LedgerDB A Centralized Ledger Database for Universal Audit and Verification
5 minute read ∼ Filed in : A paper noteQuestions & Summary
Introduction
Background & Motivation
Decentralization is a fundamental basis for blockchain systems, including permissionless (Bitcoin, Eth) and permissioned systems (Hypeledget Fabric, Corda). However, the decentralized architecture reduces the system performance in low throughput, high latency, and significant storage overhead.
Moreover, many applications deploy their permissioned blockchain node in a single service provider, leading to a centralized infrastructure.
Thus, the necessity of decentralization property needs to be re-examined.
Goal
This paper proposes a centralized ledger database to provide tamper-evidence and non-repudiation features. And with the following properties:
- Strong auditability.
- Broad verification coverage.
- High throughput (write/read)
- Low storage cost.
Gap
- Most existing ledger and blockchain systems only support internal audits, and fewer provide external audits.
- Permissioned blockchains are significantly limited by their decentralized architecture.
- Most existing systems don’t support data removal operations and incur high storage costs.
Challenge
- Centralized Required: Many permissioned blockchains only seek tamper resistance from cryptography-protected structures, such as hashed chains and Merkle trees. And decentralization and smart contracts are not used.
- Threat Model: The permissioned blockchains have limited auditability since consensus protocols are deceptive for external auditors.
- LSP Dependent: Existing centralized ledger databases (QLDB and Oracle) assume a trustful ledger service provider (LSP), which is hard to achieve.
- High Storage Cost: Immutability provided in the existing system requires storing data permanently and disclose, leading to increased storage overhead and cost.
Technique details
Design Goals
The paper tries to provide strong audibility (internal and external), high write performance, and data removal support.
- Auditability: The capability of observing user actions and operation trails.
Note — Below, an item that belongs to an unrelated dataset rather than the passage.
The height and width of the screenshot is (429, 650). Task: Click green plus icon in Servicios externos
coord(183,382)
For example,g. the auditor should confirm that the data content has not been tampered and the issuer is authentic.
- Internal audit: internal users can observe and verify the authenticity of all actions conducted by all participants.
- External audit: the third party can observe and verify the authenticity of all transactions conducted by all participants.
- Threat Model:
- Assume users’ and LSPs’ identities are trusted; third-party timestamp authority is trusted; honest majority;
- Tolerate two attacks: server-side malicious tampering and LSP-user collusion tampering. And there are three threat models derived from those two attacks.
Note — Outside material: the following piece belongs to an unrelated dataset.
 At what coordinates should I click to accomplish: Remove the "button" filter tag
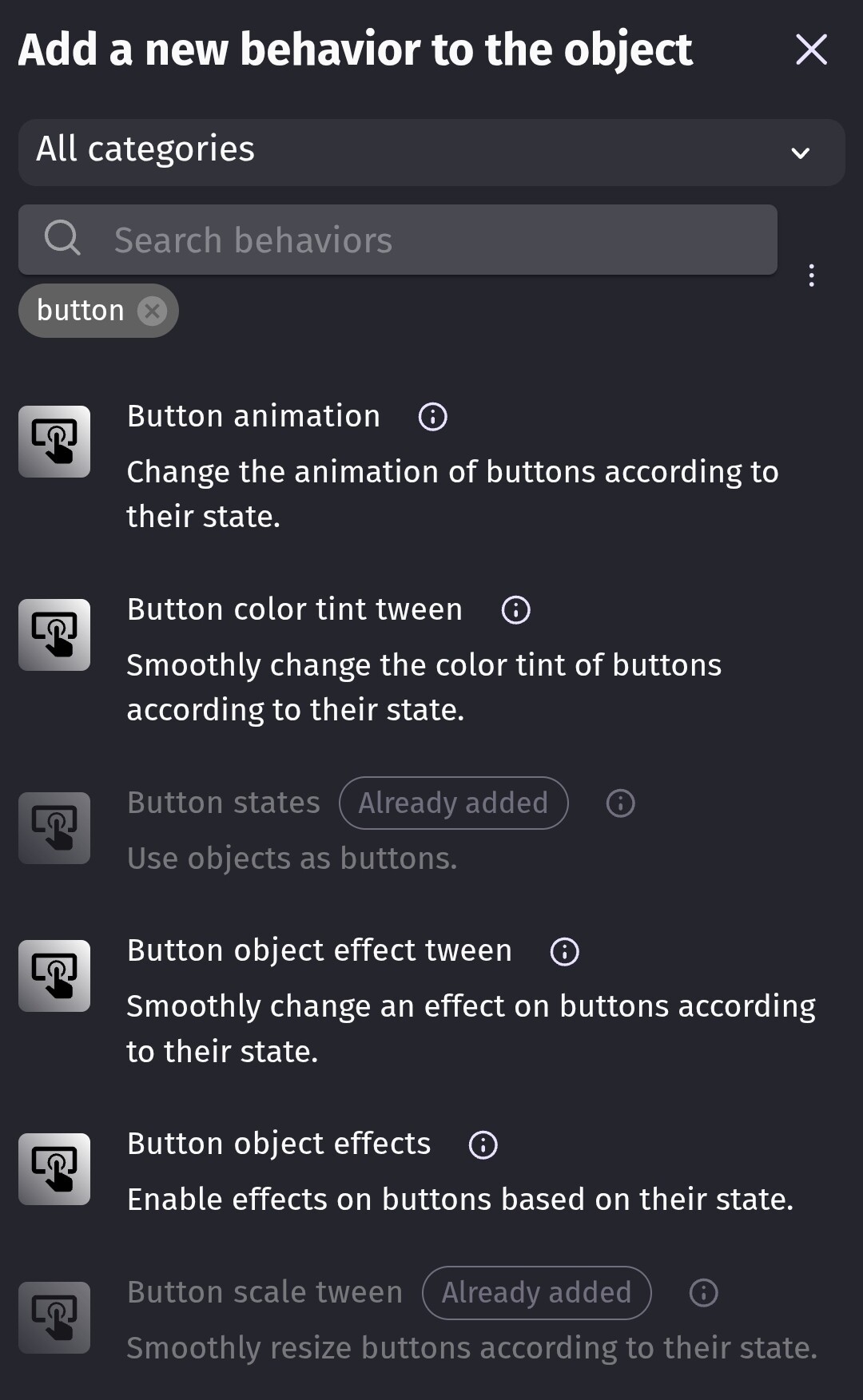click(152, 311)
- Threat-A: server-side attackers tamper with incoming transactions when the user’s request arrives.
- Threat-B: server-side attackers tamper (update, delete, insert) historical transactions to cheat users.
- Threat-C: LSP-user attackers tamper (update, delete, insert) historical transactions to cheat users.
System Overview
LedgerServer and LedgerProxy are stateless services. Storage replicated using raft protocol.
Each transaction is saved in one journal; multiple journals are grouped into a block, and multiple blocks are grouped into a ledger.
Multiple APIs are supported, such as append, retrieve, verify, purge, occult, recall, and delete.
Journal management
Committed transactions are tamper-resistant, non-repudiable, and persistent.
Journal Structure:
Client sign with PK => resolves the threat-A.
Journal-receipt => resolves threat-B.
Tx processing
The order-and-execute approach has low throughput, while the execute-order-validate (Hyperledger Fabric) approach has high declines when the conflict rate is high in validation.
The paper uses an execute-commit-index transaction management approach.
Execute phsae
This is executed on ledger proxy for better scalability.
Functionalities:
- Verift the validity of tx: Consults the authorization module to check where sender has permission to perform this ops.
- Store the verified tx to Tx Store.
- Execute the tx and update meta-data store (World State.)
- Send to ledger server for commit phase.
Commit phase
This is exeuted on ledger server.
Functionalities
- Collect journals from previous phase and process in batch.
- Assign each journal with a serial number based on its server arrival sequence.
- Committed them to JournalInfo Store.
Index Phase
This is executed on ledger server for subsequent data retrieval and verication.
Functionalities
- clue index
- bAMT accumulator
- block information
Failure Recovery
The system handles ledger server and ledger proxy crashes. On each crash, it reload data from storage and reply the operations.
Recovery based on list of journals committed in journalInfo store.
Verification and Audit.
The system supports two verfications
- Internal verification: verify at the server side and LSP must be fully trusted. This has high efficiency.
- External verification: verify at the client side and LSP is distrusted.
Batch Accumulated Merkle Tree
Verify the existence of txs.
Universal itme Notary anchors:
To resolve threat-C (provide external auditability).
TSA is a time notary authority, which can prove that a piece of data exists before a certain time point.
The paper uses TSA journal to store a ledger snapshot, and a timestamp signed by TSA in entirety.